Restating the data exactly is the whole task.

**DATA LISTING:**
----------------

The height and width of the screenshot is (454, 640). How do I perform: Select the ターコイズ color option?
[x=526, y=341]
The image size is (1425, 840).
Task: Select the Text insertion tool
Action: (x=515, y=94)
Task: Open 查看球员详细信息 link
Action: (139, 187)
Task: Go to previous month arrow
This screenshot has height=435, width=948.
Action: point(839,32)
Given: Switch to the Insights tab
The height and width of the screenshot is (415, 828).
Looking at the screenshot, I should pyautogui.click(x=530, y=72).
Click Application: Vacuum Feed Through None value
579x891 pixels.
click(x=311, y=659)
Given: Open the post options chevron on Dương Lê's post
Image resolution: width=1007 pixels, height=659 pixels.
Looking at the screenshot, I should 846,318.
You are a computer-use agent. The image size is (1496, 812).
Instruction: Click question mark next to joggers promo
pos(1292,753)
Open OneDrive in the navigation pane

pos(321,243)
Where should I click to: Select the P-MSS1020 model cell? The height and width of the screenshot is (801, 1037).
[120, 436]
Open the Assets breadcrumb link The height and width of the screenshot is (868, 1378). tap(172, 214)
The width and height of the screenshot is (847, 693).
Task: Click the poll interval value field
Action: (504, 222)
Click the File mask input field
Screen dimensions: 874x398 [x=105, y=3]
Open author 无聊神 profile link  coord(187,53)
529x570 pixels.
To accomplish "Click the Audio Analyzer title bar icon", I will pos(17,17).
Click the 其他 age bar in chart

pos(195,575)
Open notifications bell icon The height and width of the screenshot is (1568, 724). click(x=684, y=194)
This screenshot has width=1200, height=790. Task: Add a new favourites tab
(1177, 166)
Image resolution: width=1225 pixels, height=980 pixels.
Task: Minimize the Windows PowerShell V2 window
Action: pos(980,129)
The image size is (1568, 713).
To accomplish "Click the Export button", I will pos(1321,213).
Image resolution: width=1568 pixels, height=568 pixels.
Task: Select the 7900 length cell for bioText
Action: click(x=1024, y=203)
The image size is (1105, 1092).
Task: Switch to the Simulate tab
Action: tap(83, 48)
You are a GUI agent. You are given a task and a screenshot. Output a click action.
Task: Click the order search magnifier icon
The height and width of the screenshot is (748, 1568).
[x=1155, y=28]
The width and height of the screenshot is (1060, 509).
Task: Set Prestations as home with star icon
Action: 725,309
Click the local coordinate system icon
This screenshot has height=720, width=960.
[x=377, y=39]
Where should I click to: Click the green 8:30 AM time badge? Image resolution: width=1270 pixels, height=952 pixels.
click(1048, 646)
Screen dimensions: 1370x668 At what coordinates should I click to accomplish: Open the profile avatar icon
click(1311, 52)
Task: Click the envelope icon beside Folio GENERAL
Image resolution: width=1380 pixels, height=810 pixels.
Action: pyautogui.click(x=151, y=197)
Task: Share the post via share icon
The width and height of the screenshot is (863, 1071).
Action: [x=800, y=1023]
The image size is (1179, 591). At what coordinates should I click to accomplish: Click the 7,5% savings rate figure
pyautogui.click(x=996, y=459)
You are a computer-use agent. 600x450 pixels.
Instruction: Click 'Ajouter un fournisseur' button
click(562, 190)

----------------

**SOLUTION BELOW:**
The height and width of the screenshot is (454, 640). How do I perform: Select the ターコイズ color option?
[x=526, y=341]
The image size is (1425, 840).
Task: Select the Text insertion tool
Action: (x=515, y=94)
Task: Open 查看球员详细信息 link
Action: (139, 187)
Task: Go to previous month arrow
This screenshot has height=435, width=948.
Action: point(839,32)
Given: Switch to the Insights tab
The height and width of the screenshot is (415, 828).
Looking at the screenshot, I should pyautogui.click(x=530, y=72).
Click Application: Vacuum Feed Through None value
579x891 pixels.
click(x=311, y=659)
Given: Open the post options chevron on Dương Lê's post
Image resolution: width=1007 pixels, height=659 pixels.
Looking at the screenshot, I should 846,318.
You are a computer-use agent. The image size is (1496, 812).
Instruction: Click question mark next to joggers promo
pos(1292,753)
Open OneDrive in the navigation pane

pos(321,243)
Where should I click to: Select the P-MSS1020 model cell? The height and width of the screenshot is (801, 1037).
[120, 436]
Open the Assets breadcrumb link The height and width of the screenshot is (868, 1378). tap(172, 214)
The width and height of the screenshot is (847, 693).
Task: Click the poll interval value field
Action: (504, 222)
Click the File mask input field
Screen dimensions: 874x398 [x=105, y=3]
Open author 无聊神 profile link  coord(187,53)
529x570 pixels.
To accomplish "Click the Audio Analyzer title bar icon", I will pos(17,17).
Click the 其他 age bar in chart

pos(195,575)
Open notifications bell icon The height and width of the screenshot is (1568, 724). click(x=684, y=194)
This screenshot has width=1200, height=790. Task: Add a new favourites tab
(1177, 166)
Image resolution: width=1225 pixels, height=980 pixels.
Task: Minimize the Windows PowerShell V2 window
Action: pos(980,129)
The image size is (1568, 713).
To accomplish "Click the Export button", I will pos(1321,213).
Image resolution: width=1568 pixels, height=568 pixels.
Task: Select the 7900 length cell for bioText
Action: click(x=1024, y=203)
The image size is (1105, 1092).
Task: Switch to the Simulate tab
Action: tap(83, 48)
You are a GUI agent. You are given a task and a screenshot. Output a click action.
Task: Click the order search magnifier icon
The height and width of the screenshot is (748, 1568).
[x=1155, y=28]
The width and height of the screenshot is (1060, 509).
Task: Set Prestations as home with star icon
Action: 725,309
Click the local coordinate system icon
This screenshot has height=720, width=960.
[x=377, y=39]
Where should I click to: Click the green 8:30 AM time badge? Image resolution: width=1270 pixels, height=952 pixels.
click(1048, 646)
Screen dimensions: 1370x668 At what coordinates should I click to accomplish: Open the profile avatar icon
click(1311, 52)
Task: Click the envelope icon beside Folio GENERAL
Image resolution: width=1380 pixels, height=810 pixels.
Action: pyautogui.click(x=151, y=197)
Task: Share the post via share icon
The width and height of the screenshot is (863, 1071).
Action: [x=800, y=1023]
The image size is (1179, 591). At what coordinates should I click to accomplish: Click the 7,5% savings rate figure
pyautogui.click(x=996, y=459)
You are a computer-use agent. 600x450 pixels.
Instruction: Click 'Ajouter un fournisseur' button
click(562, 190)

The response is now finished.